Malgré les conditions de confinement, les conditions réglementaires d’hébergement sont appliquées. Afin d’assurer au mieux le bien-être des animaux, ils seront hébergés en volière par groupes de 3 dans un milieu enrichi avec des dispositifs permettant aux animaux de mettre en avant le plus possible un comportement naturel (perchoir, jeu, diversification alimentaire…). Un scoring quotidien sera réalisé dès le jour de l’infection, et des points limites ont été définis à l’avance (hypothermie, coma post anesthésie, perte de poids excessive). Cela permettra de mettre fin à la procédure expérimentale pour les animaux qui atteindraient l’un des points limites fixés ou un score limite. Par ailleurs, l’enregistrement permanent de la température grâce à des systèmes implantés permet une meilleure analyse de la maladie induite. Malgré une chirurgie pour la mise en place de cet implant, le fait d’équiper les animaux avec un tel dispositif représente un raffinement en tant que mesure non invasive et paramètre de surveillance dans le cadre des points limites. Les animaux sont également visibles de l’extérieur du laboratoire grâce aux caméras permettant ainsi un contrôle visuel en dehors des horaires de présence du personnel dans le laboratoire. En cas de doute sur l’état d’un ou plusieurs animaux, une entrée en laboratoire sera programmée immédiatement pour procéder à une observation en zone et à une possible décision.

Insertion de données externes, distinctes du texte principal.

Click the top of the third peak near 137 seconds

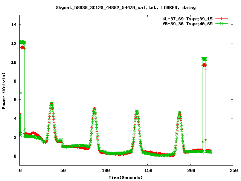(137, 111)
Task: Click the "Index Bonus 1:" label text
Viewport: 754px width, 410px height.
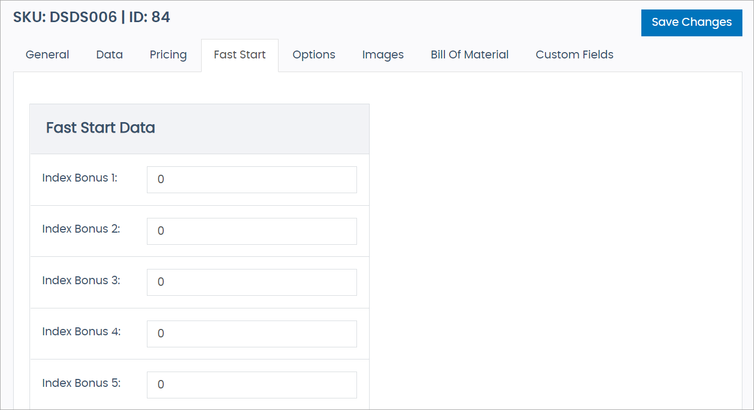Action: click(x=80, y=178)
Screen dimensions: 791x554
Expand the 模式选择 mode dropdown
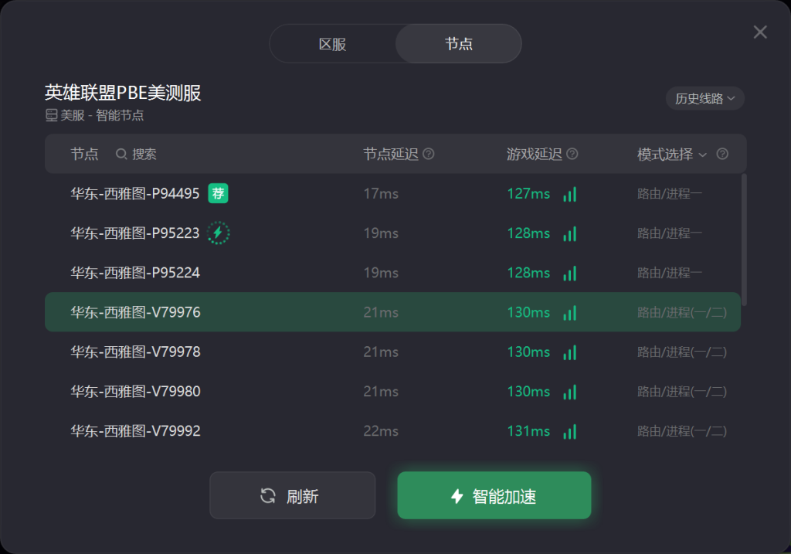tap(671, 154)
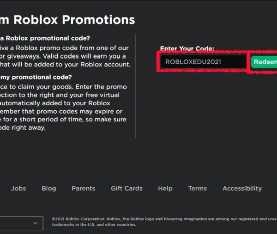Viewport: 277px width, 234px height.
Task: Click the vertical divider beside the instructions
Action: pyautogui.click(x=135, y=86)
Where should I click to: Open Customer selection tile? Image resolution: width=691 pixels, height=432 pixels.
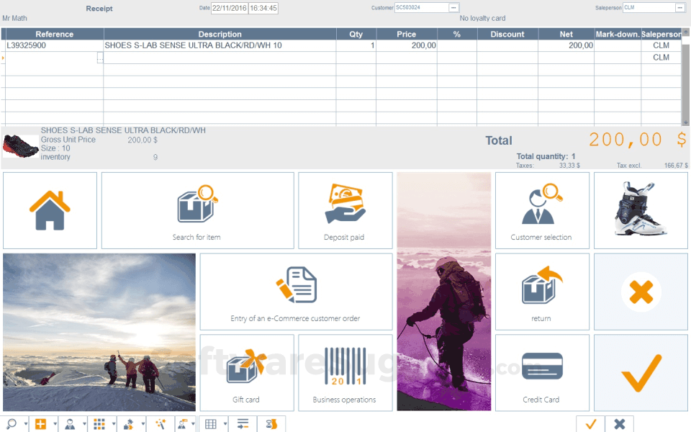[541, 210]
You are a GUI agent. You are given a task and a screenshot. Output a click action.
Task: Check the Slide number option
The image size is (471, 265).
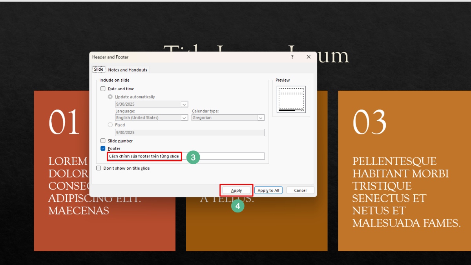point(103,141)
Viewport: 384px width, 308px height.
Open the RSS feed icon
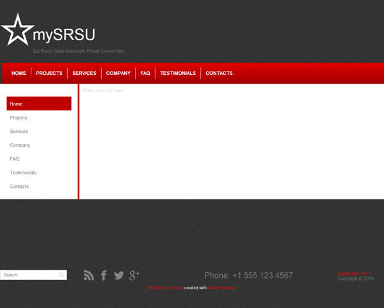pyautogui.click(x=89, y=275)
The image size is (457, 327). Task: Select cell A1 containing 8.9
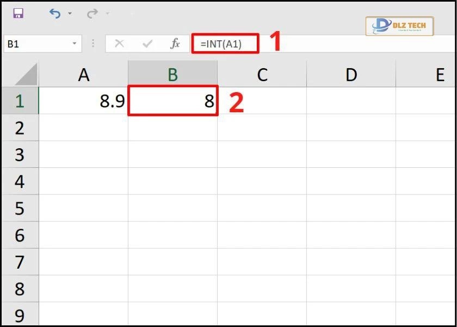tap(83, 100)
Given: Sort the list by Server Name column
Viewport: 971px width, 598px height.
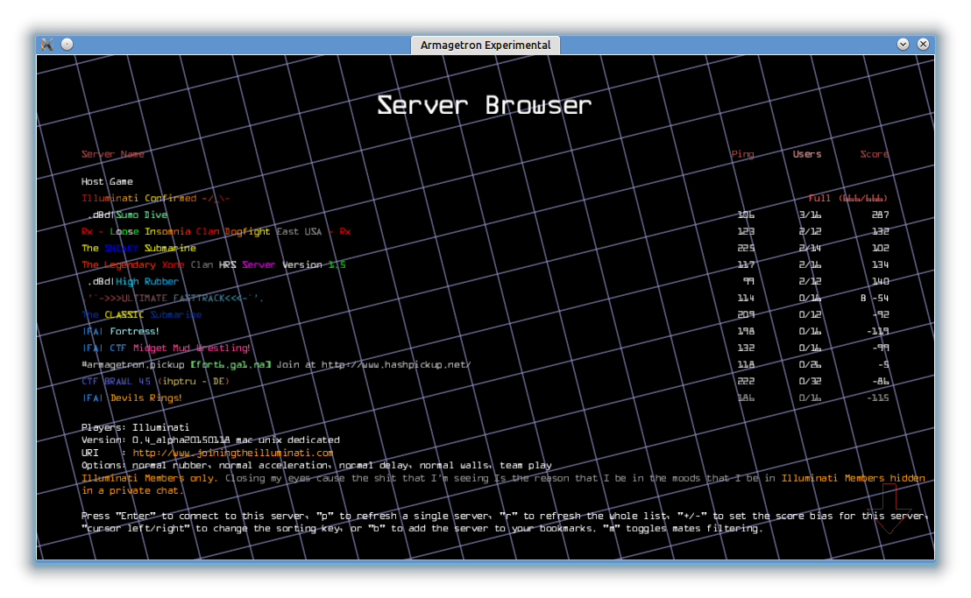Looking at the screenshot, I should (113, 154).
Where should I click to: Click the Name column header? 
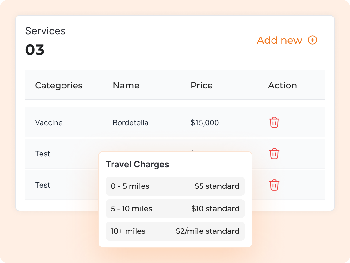tap(126, 85)
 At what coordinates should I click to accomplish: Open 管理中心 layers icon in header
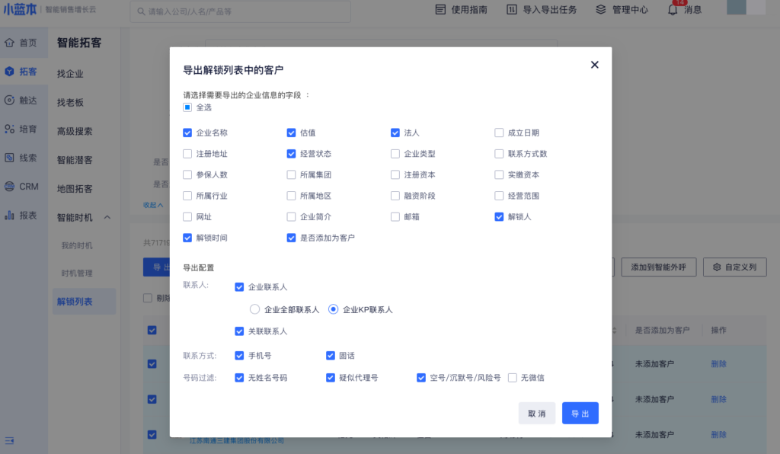pos(601,10)
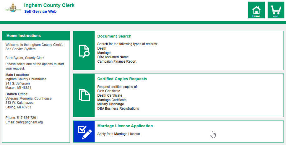Open the shopping cart
The height and width of the screenshot is (145, 286).
pos(276,10)
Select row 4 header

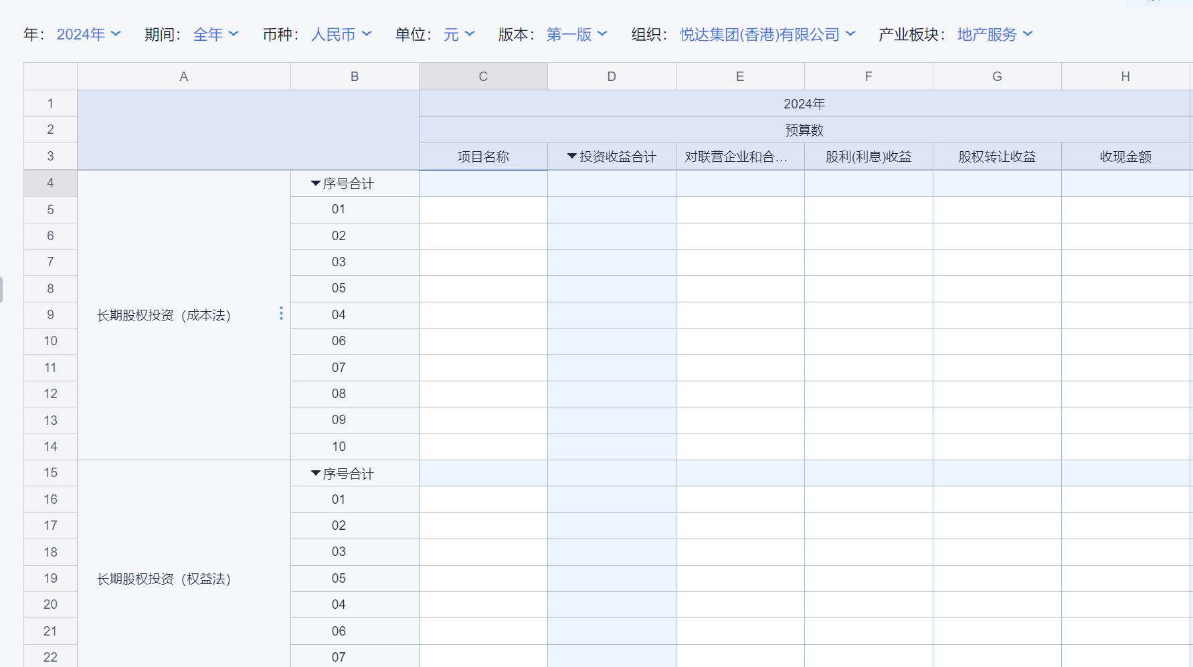(x=50, y=183)
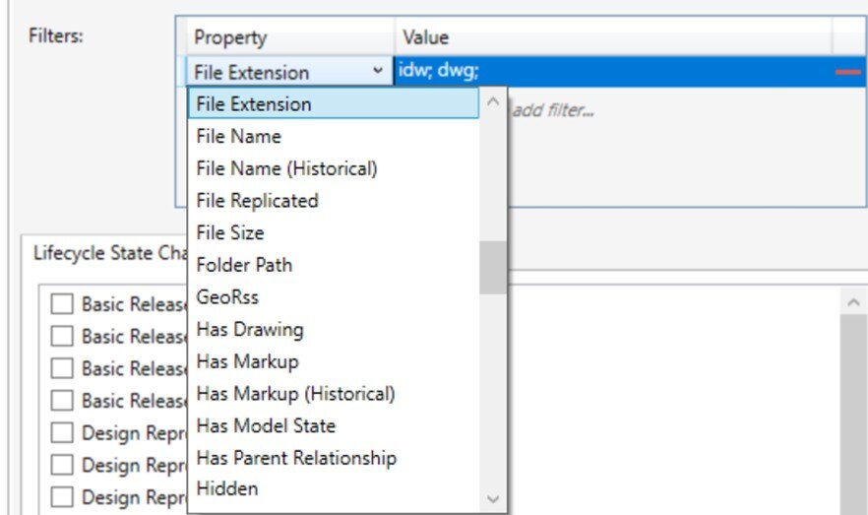Choose File Name (Historical) option
The width and height of the screenshot is (868, 515).
[x=286, y=168]
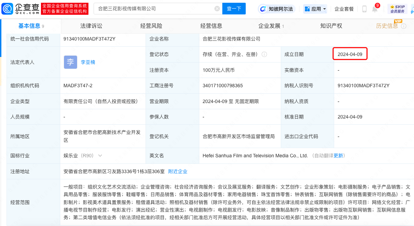Expand the 娱乐业 (R90) industry chevron
This screenshot has height=226, width=414.
pos(100,156)
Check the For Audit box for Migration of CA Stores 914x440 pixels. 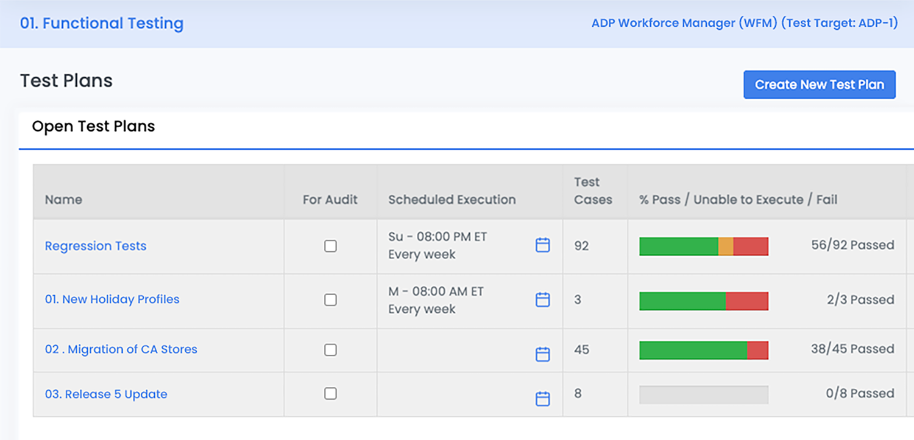point(330,350)
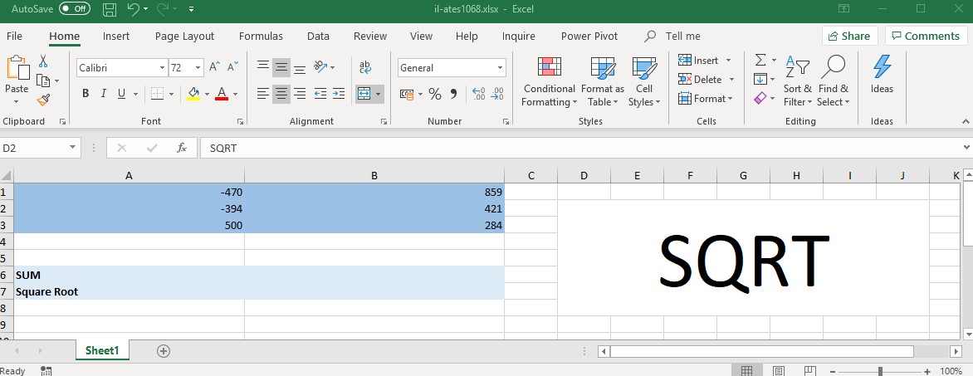Click the Insert Function fx icon
Viewport: 973px width, 376px height.
(182, 148)
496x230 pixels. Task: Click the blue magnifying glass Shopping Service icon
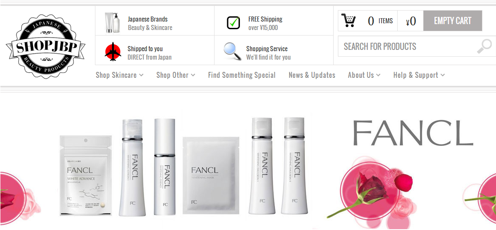pos(232,52)
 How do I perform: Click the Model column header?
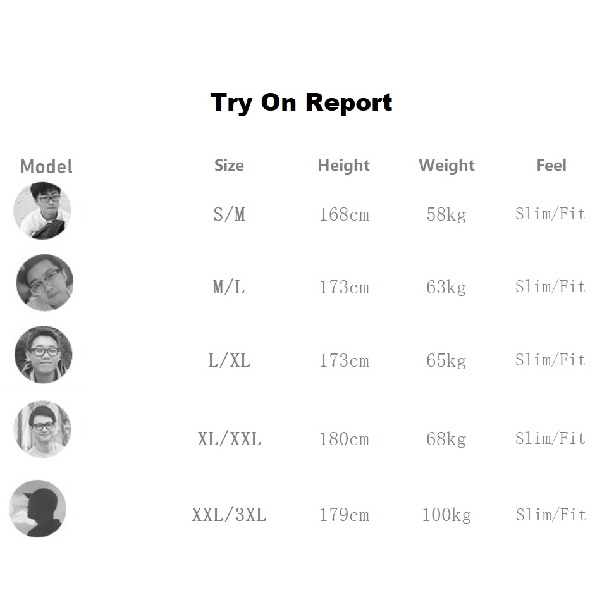[46, 167]
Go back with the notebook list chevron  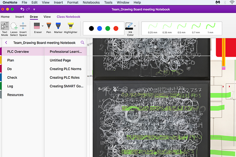[x=6, y=43]
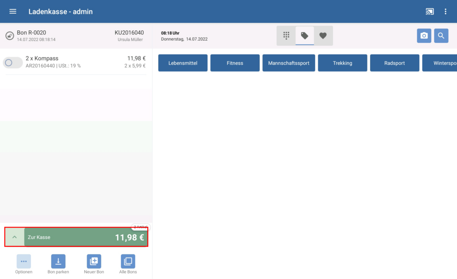Select customer KU2016040 Ursula Müller
Screen dimensions: 457x279
[129, 36]
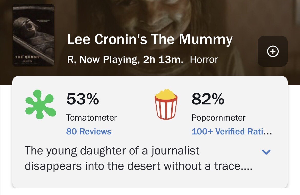Click the Tomatometer label
The height and width of the screenshot is (195, 300).
(92, 118)
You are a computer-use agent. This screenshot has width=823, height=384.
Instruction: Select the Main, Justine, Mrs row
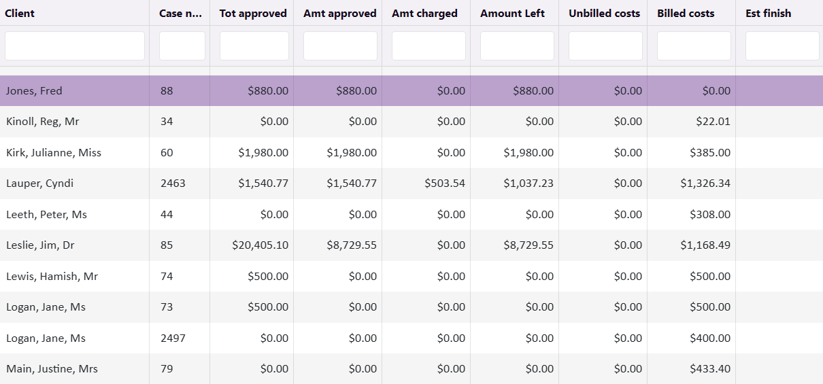[52, 369]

Expliquer le choix des espèces et les stades de développement y afférents.

Il n’existe pas de bon modèle rongeur pour la fièvre de Lassa, l’arénavirus responsable de fièvre hémorragique le plus étudié à ce jour. Les cobayes et des souris génétiquement modifiées peuvent présenter une susceptibilité plus ou moins prononcée mais ces modèles ne reproduisent qu’en partie la maladie et les réponses immunitaires qui ont lieu chez l’Homme. Nos précédentes expérimentations réalisées avec les virus Machupo et Guanarito ont abouti à une infection létale pour tous les cynomolgus infectés par Machupo et les 3 animaux contrôles infectés par Guanarito ont présenté une pathologie sévère bien qu’un seul d’entre eux n’ait atteint le point limite d’expérimentation en cours de protocole. Les symptômes observés reproduisent bien le tableau clinique décrit chez l’Homme, le modèle cynomolgus est donc le plus adapté pour étudier la maladie et la protection par le vaccin. Ce projet ne nécessite pas d’exigences particulières concernant le stade de développement des animaux utilisés hormis le fait de former des groupes homogènes en âge et poids pour pouvoir analyser les résultats sans biais. Les animaux utilisés seront des juvéniles sevrés d’au moins 12 mois et de moins de 3 ans.